Lacey, Wash. -- When retired school librarian Ellen Kraft returned home from her vacation Dec. 6th, she found that a river had run through it.
During the storms of December, little Molasses Creek behind her King County house had turned into a raging torrent so strong it had torn out her chain link fence. A beaver dam in the nearby green belt area had burst, debris had clogged the culvert under the road, and a rush of water had raged through her neighborhood.
"My friends rallied around me," says Kraft. "They helped me sort out the damaged things and throw them away. They helped me move furniture. And my girlfriend let me stay with her for the ten days it took the cleaning company to dry out the house."
She called FEMA for help on Thursday, Jan. 3rd, after King County was designated for federal assistance.
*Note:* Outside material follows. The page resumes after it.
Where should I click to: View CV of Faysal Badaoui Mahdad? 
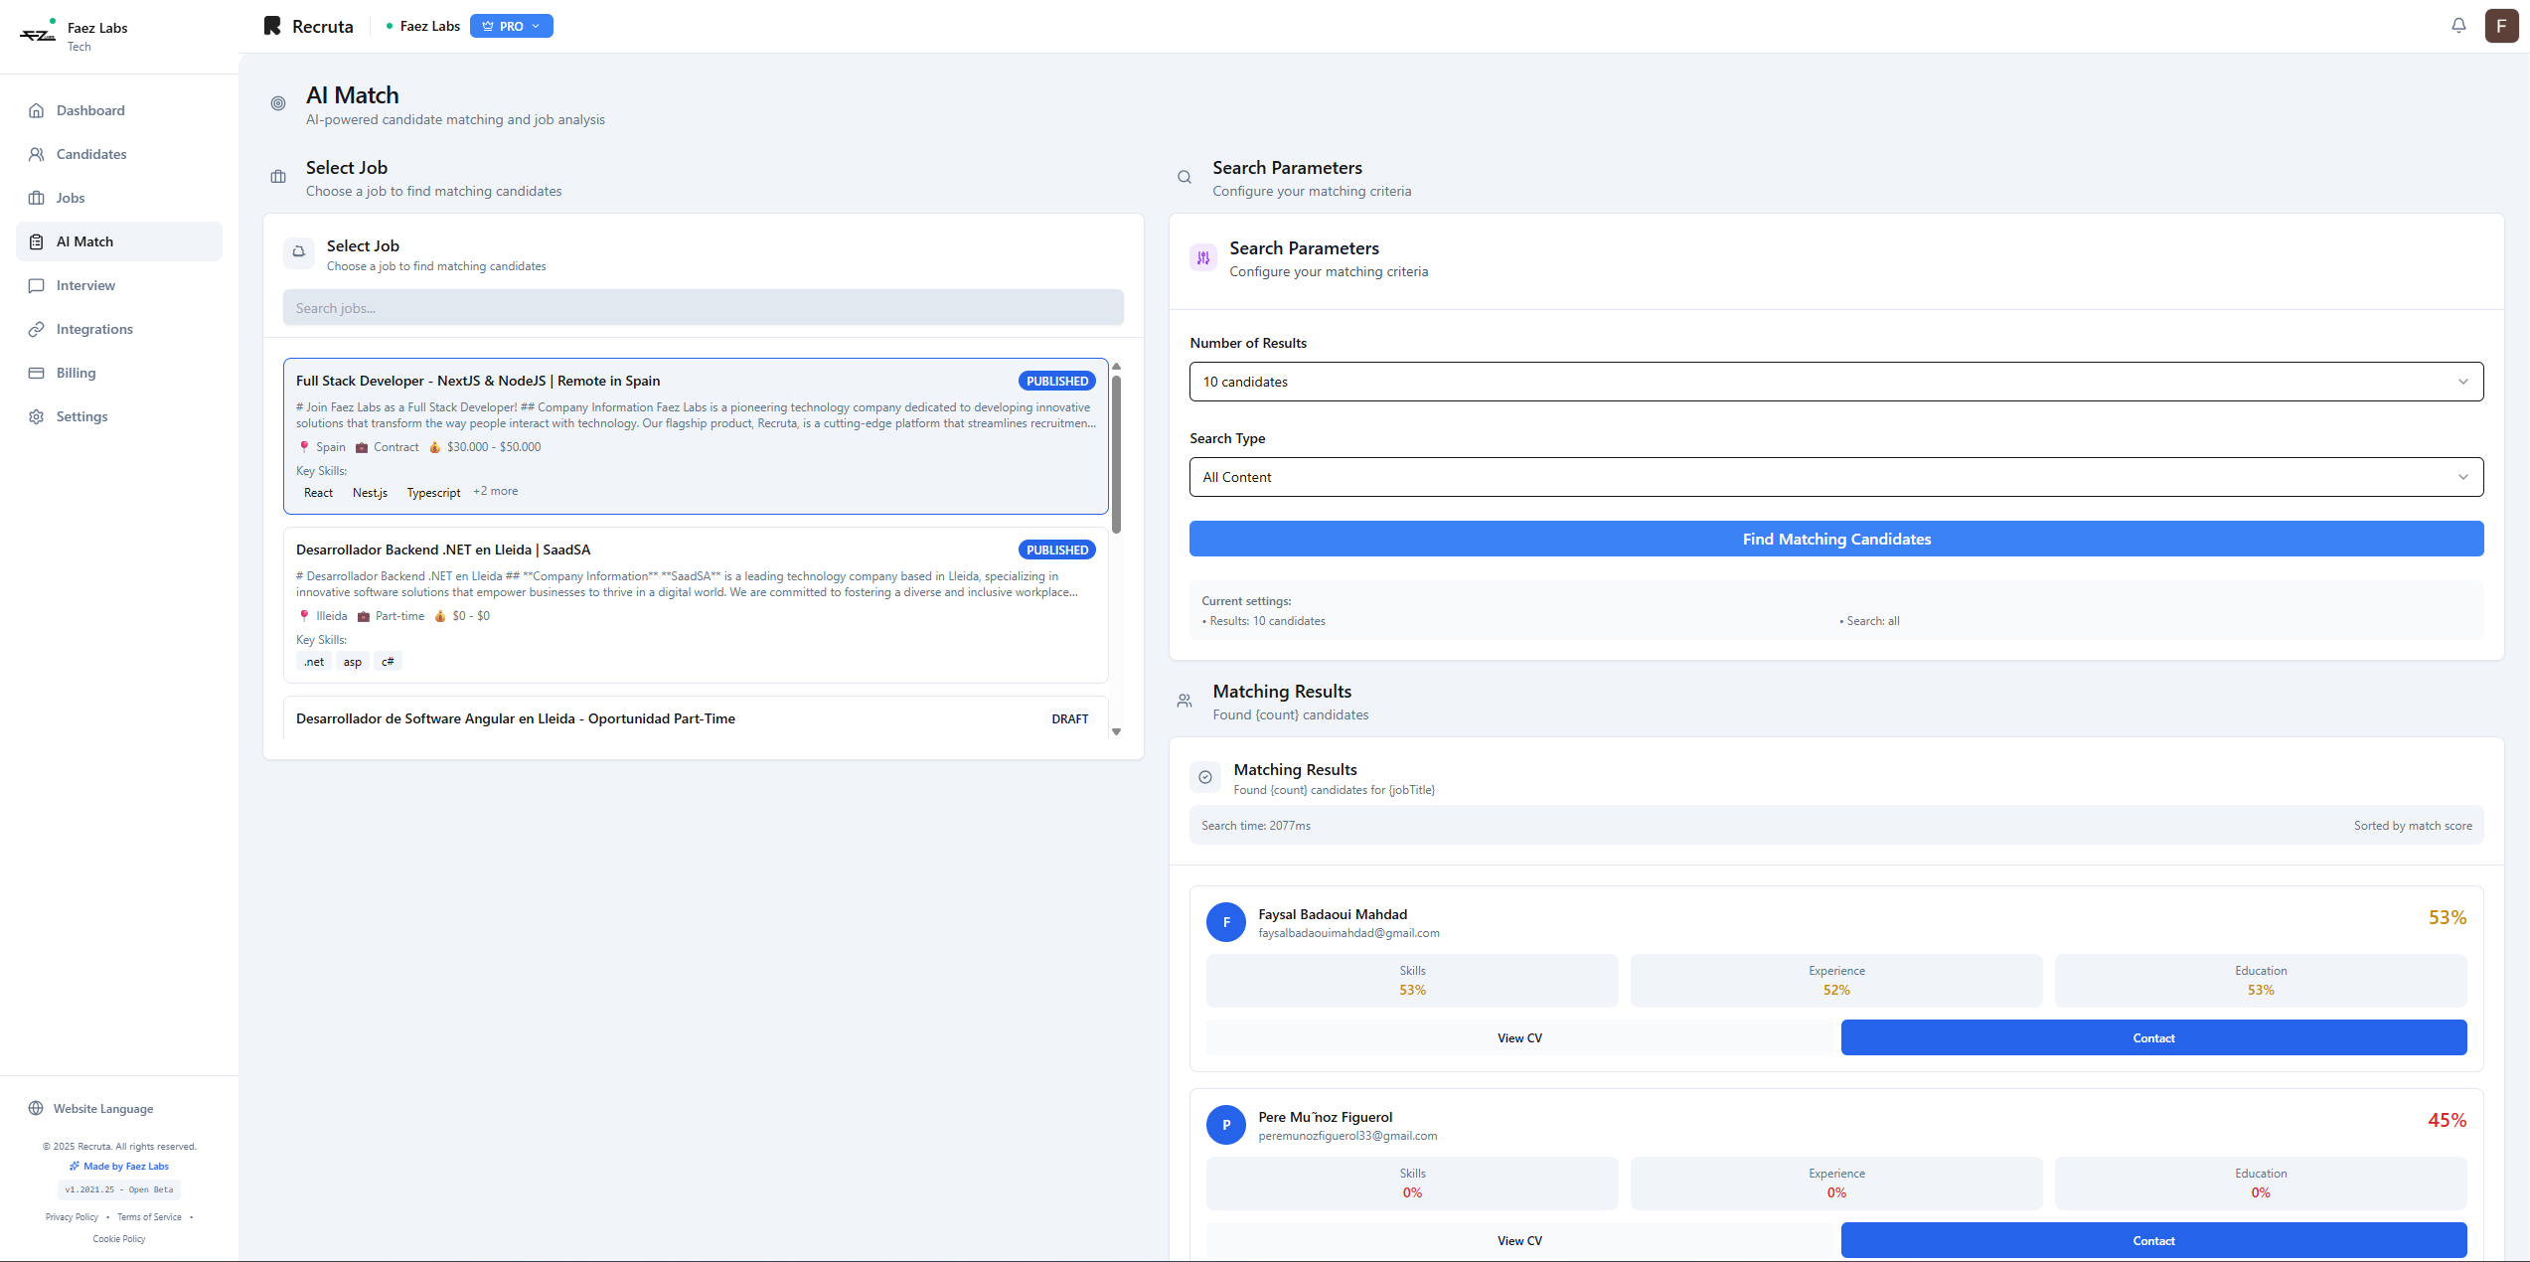tap(1519, 1036)
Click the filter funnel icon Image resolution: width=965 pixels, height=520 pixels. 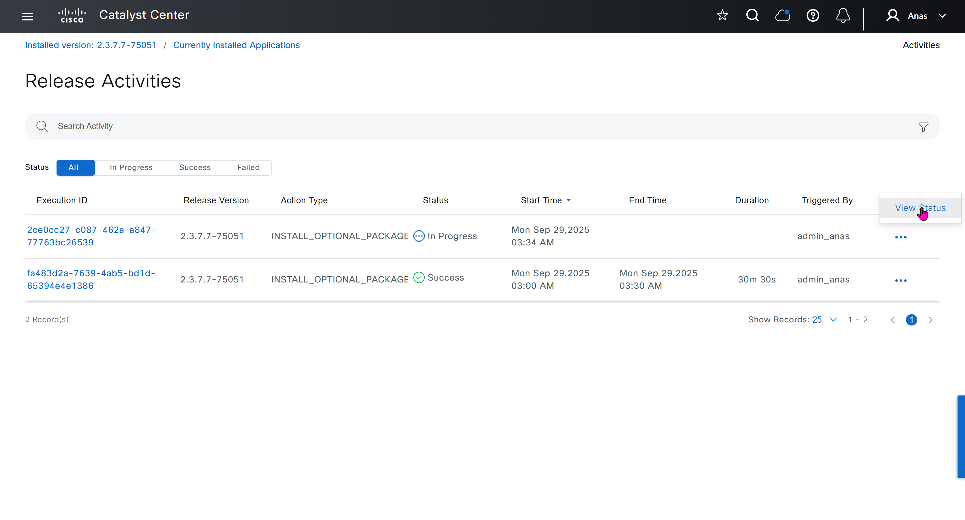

The inspector came on Saturday morning and stayed about 45 minutes. "He was very helpful," Kraft says. "He pointed things out that I needed to know, like the fact that the backs of the vanities in the bathroom are not real wood. He also told me to scrub the cold air returns in the floor with bleach to fight mold."
By Tuesday she had a grant from FEMA deposited directly into her checking account - enough to pay for cleaning the house. "After all the help from my friends," she says, "the grant from FEMA was the icing on the cake."
Individuals in the designated counties who suffered damages from the floods of early December can register for federal/state assistance by calling 1-800-621-FEMA (3362), or TTY 1-800-462-7585 for those who are hearing or speech-impaired. The FEMA registration line is open 8:00 a.m. to 6:00 p.m., Monday through Saturday, until further notice. You can also register online at www.fema.gov. The deadline to call or go online to register for disaster assistance is Feb. 7.
FEMA coordinates the federal government's role in preparing for, preventing, mitigating the effects of, responding to, and recovering from all domestic disasters, whether natural or man-made, including acts of terror.